Hockenheim. Er ist ein Künstler, an dem sich die Geister scheiden – dass er ein wahrer Künstler ist, hat Lars Redlich am Samstagabend im Hockenheimer Kulturzentrum Pumpwerk unter Beweis gestellt. Vielleicht gar nicht so, wie er es geplant hatte und sicher auch nicht, wie es das durchweg begeisterte Publikum sehen würde: Der in Berlin aufgewachsene Musicaldarsteller, Schauspieler, Moderator und Musik-Comedian hat sowohl die „intelligente Comedy“ als auch das „Musikkabarett“ aus der Vorankündigung vermissen lassen – schon allein, weil er selbst betont, dass er „kein Kabarett“ machen will, sondern eben Comedy.
Aus der versprochenen „Show“ allerdings hat der smarte Anfangvierziger wirklich alles rausgeholt, was geht, und damit einen wahren Glanzpunkt gesetzt, der überraschende künstlerische Größe atmete.
Comedy soll die Menschen zum Lachen bringen.

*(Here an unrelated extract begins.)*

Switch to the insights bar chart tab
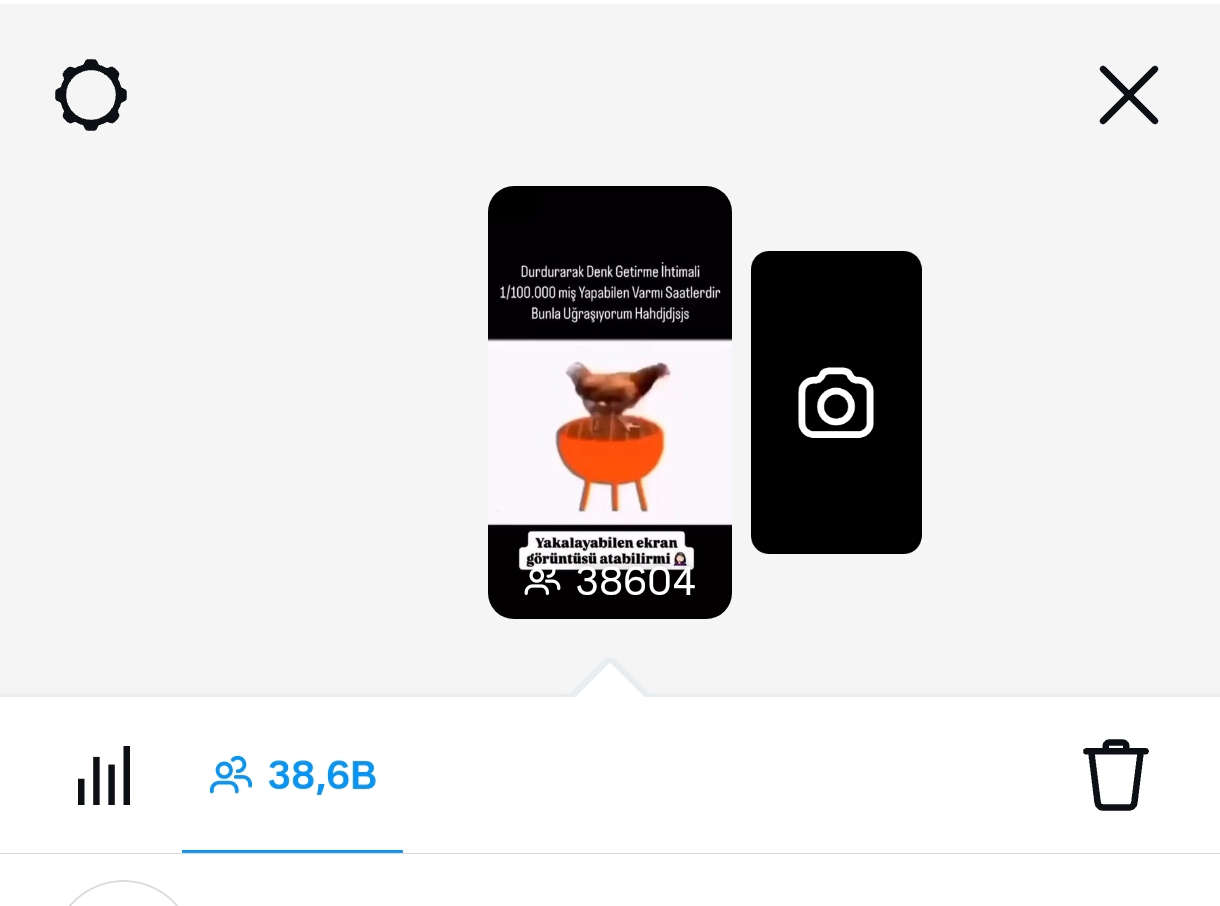1220x906 pixels. click(104, 776)
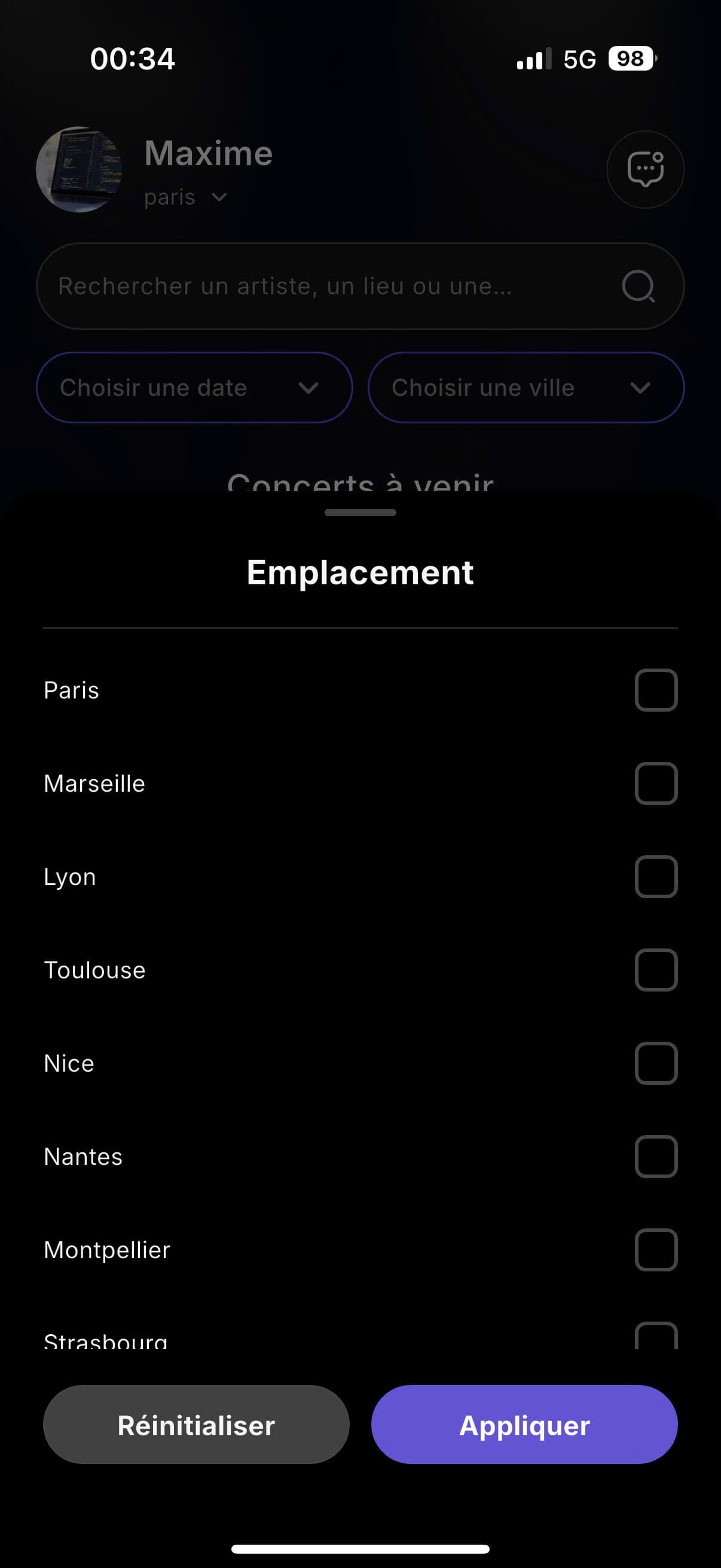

Das ist Redlich gelungen: mit Kalauern aus der untersten Schublade ebenso wie mit seinen Liedern, die zwar nicht mit den Wortspielen aus den eher entfernteren Weiten des Intellekts punkten können, die aber eben den – manchmal etwas billigen – Lacher ernten und die vor allem bereits einen ersten Eindruck von der musikalischen Größe des Allroundtalents geben, der bereits als „Olaf“ in Christoph Hagels Musical „Eiskönigin“ aufgetreten ist. Das aber – wie die meisten seiner größeren Erfolge – bereits vor geraumer Zeit.
Lars Redlich in Hockenheim: „Blues für Hockenheim“
Beispiel dafür könnte der kauzige Song „Date mit ’ner Veganerin“ sein, dessen Tarantino-Abschluss mit Rotenburg-Einschlag textlich witzig, wenn auch nicht allzu geistreich war, der aber vor allem musikalische Klasse zeigte.
Insgesamt ist das Programm „Lars But Not Least!“ eine Sammlung kleiner Geschichten zwischen Beckenboden-Schnupperkurs und „Reisen made in Germany“, mit dem er die Klischees über teutonische Ausflügler persifliert, zwischen Penis-Neid und einem „Blues für Hockenheim“, den er – „mit viel Wertschätzung“ – in drei Minuten im Zug geschrieben habe.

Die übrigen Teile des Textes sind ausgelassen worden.